7. Drive Smart. The EPA also suggests driving less, especially during peak traffic periods or hot days; avoiding waiting in long drive-through lines; gradual acceleration; getting regular tune-ups and checking tire pressure regularly. All these small things will help increase gas mileage and make cars more emission friendly.
6. Turn off lights when leaving a room. The Web site Energysavers.gov explains that incandescent light bulbs should be turned off whenever they are not needed. Only about 10 to 15 percent of the electricity that incandescent lights consume results in light--the rest is turned into heat. Turning the lights off will keep a room cooler, an extra benefit in the summer. A general rule-of-thumb is when leaving a room for more than 15 minutes, it is probably more cost effective to turn the light off.
5. Turn off water when brushing teeth. Water Sense, an EPA partnership program, explained that the average bathroom faucet flows at a rate of two gallons per minute. Turning off the faucet while brushing teeth in the morning and at bedtime can save up to eight gallons of water per day, 240 gallons a month.
4. Unplug chargers when not in use. According to the EPA, electronics, adaptors and appliances cost Americans almost $10 billion a year and account for almost 11 percent of all U.S. energy use. Unplugging these things while not in use can lower energy costs.

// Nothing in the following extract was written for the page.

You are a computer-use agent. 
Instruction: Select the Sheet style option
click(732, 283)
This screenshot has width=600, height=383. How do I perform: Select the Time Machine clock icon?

3. Switch out light bulbs for fluorescent bulbs. The EPA explains that a qualified compact fluorescent light bulb will save about $30 over its lifetime and pay for itself in about six months. It uses 75 percent less energy and lasts about 10 times longer than an incandescent bulb. If every American home replaced just one light with a CFL, we would save enough energy to light more than three million homes for a year, save about $700 million in annual energy costs and prevent nine billion pounds of greenhouse gas emissions per year, equivalent to the emissions of about 800,000 cars.
2. Recycle! According to the EPA, recycling reduces the need for landfills and incinerations, prevents pollution caused by the manufacturing of products from new materials, it saves energy, and decreases emissions of greenhouse gases. To recycle in the Buckley community, drop off recyclables at the lemon lot on base or trash companies registered with the city, which offer curbside recycling. The Denver Post posted information showing that Aurora also sponsors an annual Household Chemical Round-up, accepting paint, paint products, used motor oil, antifreeze, vehicle batteries and tires, among other items. For more information on those round-ups, call 303-739-7372.
1. Use a reusable water bottle instead of bottled water. According to the consumer awareness group Food and Water Watch, it takes more than 47 million gallons of oil to produce plastic water bottles for Americans every year. Eliminating those bottles would be like taking 100,000 cars off the road and one billion pounds of carbon dioxide out of the atmosphere. Each one of those bottles required nearly five times its volume in water to manufacture the plastic.